### EXERCISE DESCRIPTION:
Return the data below in full and exactly, except that the pictures are dropped.

BEGIN ENTRIES SHOWN

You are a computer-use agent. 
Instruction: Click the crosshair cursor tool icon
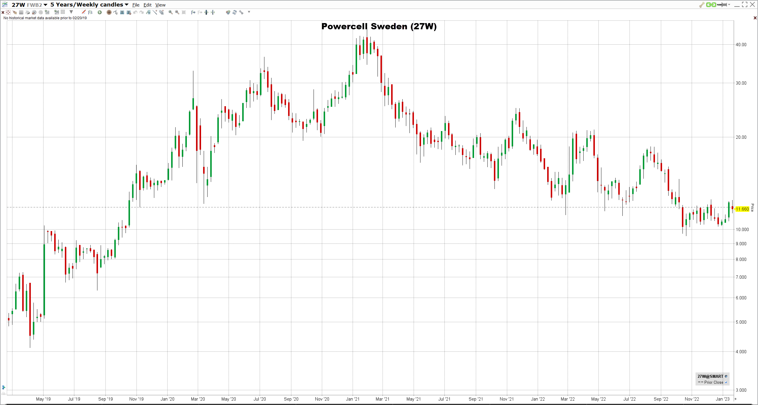(109, 12)
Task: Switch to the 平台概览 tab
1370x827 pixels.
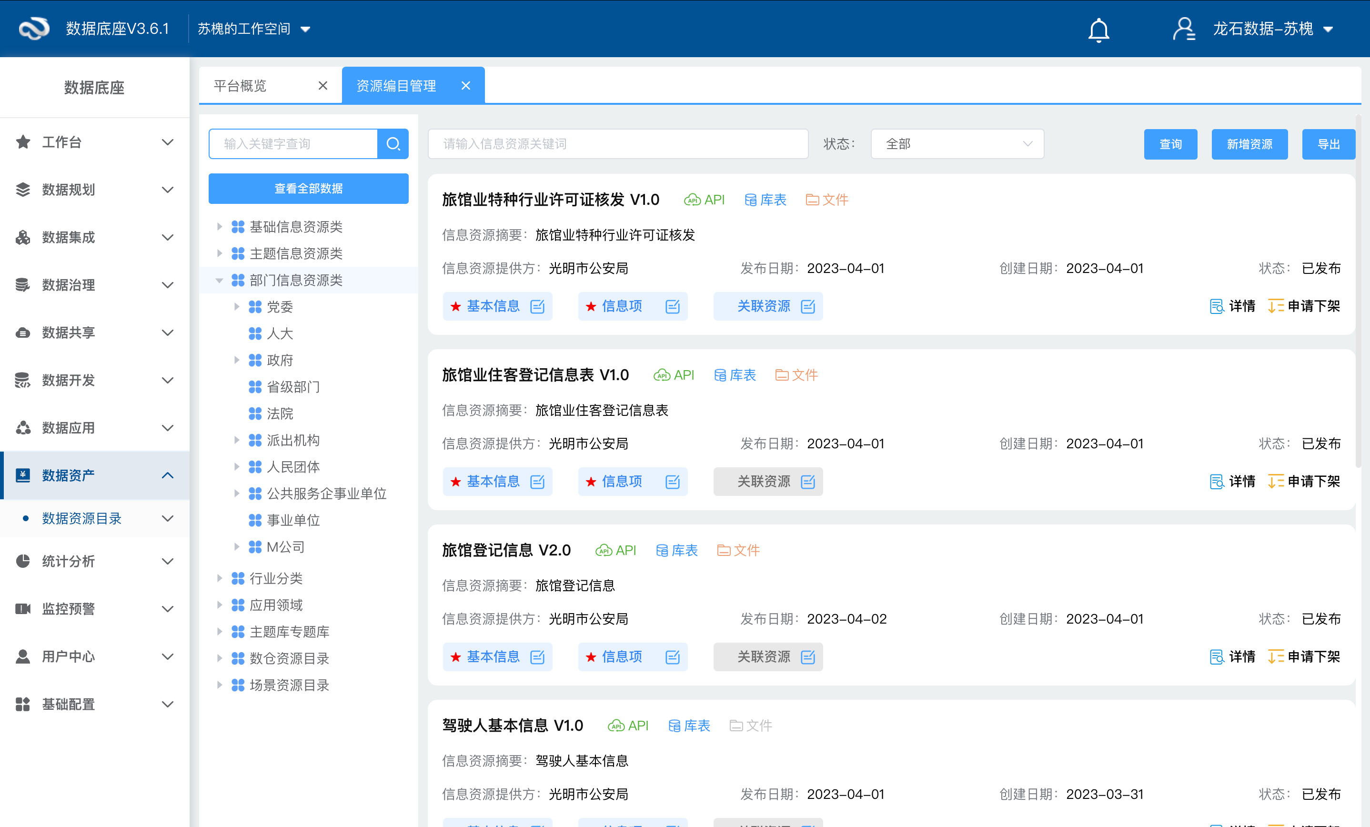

END ENTRIES SHOWN

### YOUR SOLUTION:
You are a computer-use agent. 
Instruction: Click the crosshair cursor tool icon
(109, 12)
Task: Switch to the 平台概览 tab
1370x827 pixels.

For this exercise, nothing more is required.